A los 22 años llegó su mejor momento cuando saltó de la Tercera División al Español de Primera, donde militó durante las tres últimas temporadas de los años sesenta.

—Entonces pude cumplir con la promesa de mi vida, comprarle un piso a mi madre y otro a mi hermana.

Tras su paso por el Español, donde coincidió con Ladislao Kubala, este le propuso marcharse juntos a jugar al Toronto Falcons de Canadá, donde el jugador húngaro colgó las botas. Moñi decidió volver al Marbella.

Jóvenes del club de Monchi en las gradas del estadio de Marbella. / M. G.

—En los años sesenta Alfredo Di Stefano, que también había jugado en el Español, tenía una granja de gallinas en Nagüeles. Físicamente era un superdotado, la esencia del fútbol como lo fueron Luis Suárez, Maradona o Luis del Sol. Di Stefano era un todo terreno. 

Moñi es una institución del fútbol modesto de Marbella. Toda su vida está ligada al fútbol, como jugador y luego entrenador de varias generaciones. Por sus manos pasaron jugadores como Loren o Jaime Molina, fichados luego por el Betis, Monreal o el hijo de Sergio Kresic.

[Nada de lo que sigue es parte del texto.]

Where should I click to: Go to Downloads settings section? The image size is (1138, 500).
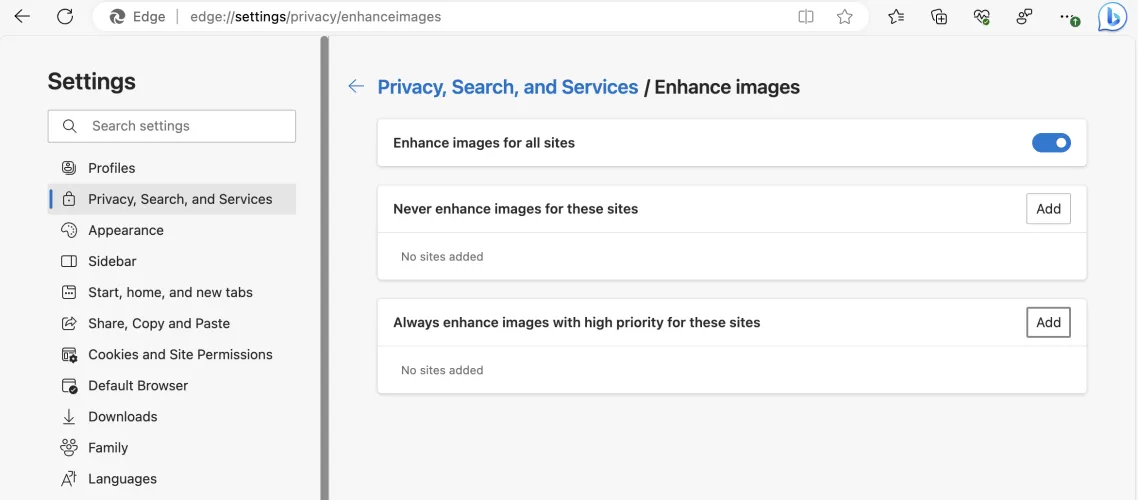122,416
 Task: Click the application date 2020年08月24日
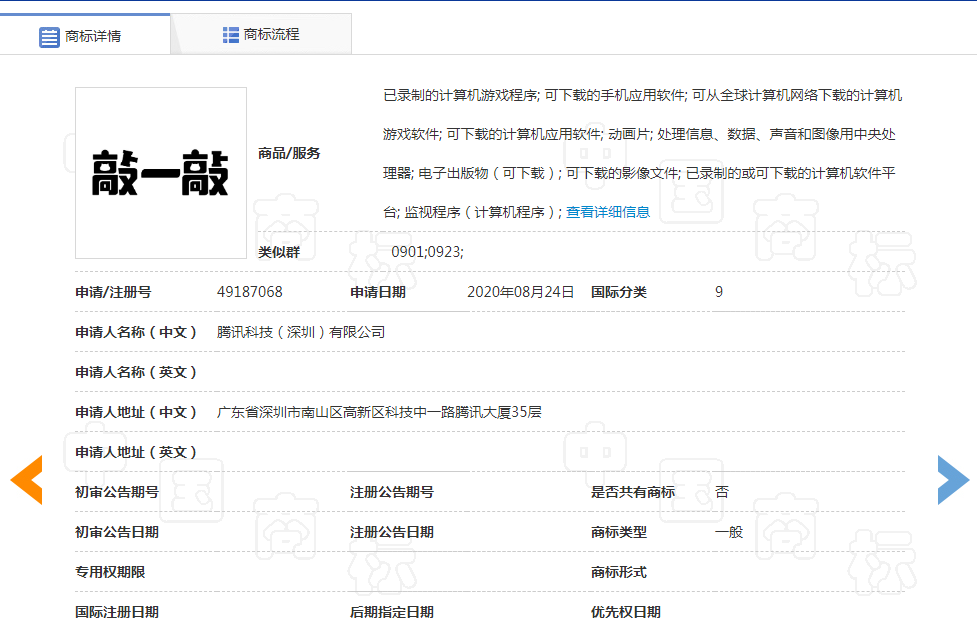517,292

—Entrené al Marbella de Segunda División, pero nunca me han pagado un duro ni me han reconocido nada. No tuve ningún homenaje, solo el de la gente a nivel particular, en el Marbella he tenido mi nombre y me lo quitaron. 

Moñi perdió su tienda de deportes, que tuvo durante quince años, y un piso a manos de los bancos por las deudas que le generó el Ayuntamiento gobernado por Jesús Gil. Le encargaron equipar a la plantilla del Atlético de Marbella y nunca cobró una deuda de 25 millones de pesetas (230.000 euros).

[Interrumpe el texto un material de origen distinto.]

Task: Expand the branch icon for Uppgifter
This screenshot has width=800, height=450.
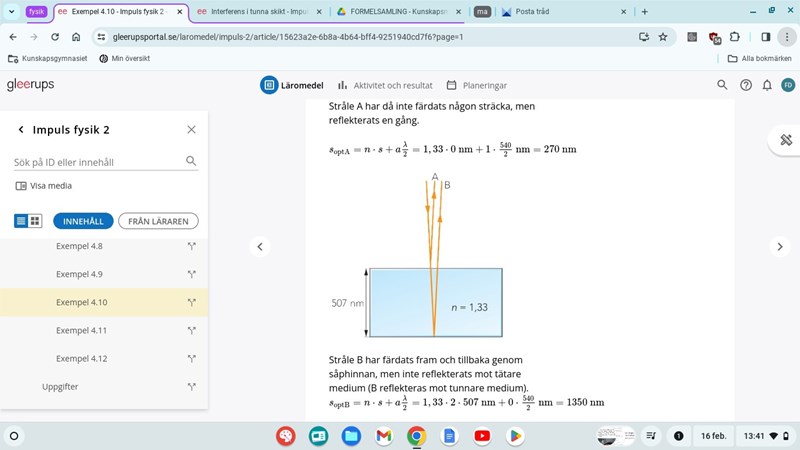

Secundado por su mujer y sus cuatro hijos, bajo el lema: Más que un club una familia, Moñi fundó en 2006 el Atlético Marbellí, donde se propuso realizar una labor social de formación deportiva para la juventud local. Desde hace un par de años un millonario ruso, Alexander Grinberg —hijo del economista liberal Ruslan Grinberg, director del Instituto de Economía de la Academia de Ciencias de Rusia— se convirtió en el patrocinador del club y asumió el cargo de vicepresidente. 

Grinberg había sido presidente del primer equipo de fútbol de Marbella, hasta que tras pasar cuatro meses en prisión al ser acusado de los delitos de blanqueo de capital y falsedad documental, vendió el club a un grupo asiático. El juzgado de Marbella acordó el año pasado el sobreseimiento provisional de la causa. Grinberg, que es el dueño del club de golf La dama de noche, le dio el nombre de Moñi a uno de sus ocho campos de fútbol. En la página del ahora rebautizado Fútbol Club Marbellí se recuerda que el Colegio de Entrenadores de Málaga destacó los valores deportivos y humanos de Moñi y que el Ayuntamiento le concedió el título de ciudadano honorífico. Mientras el veterano deportista espera un homenaje y reconocimiento a su dilatada trayectoria, un bar que gestiona uno de sus hijos rememora sus gestas.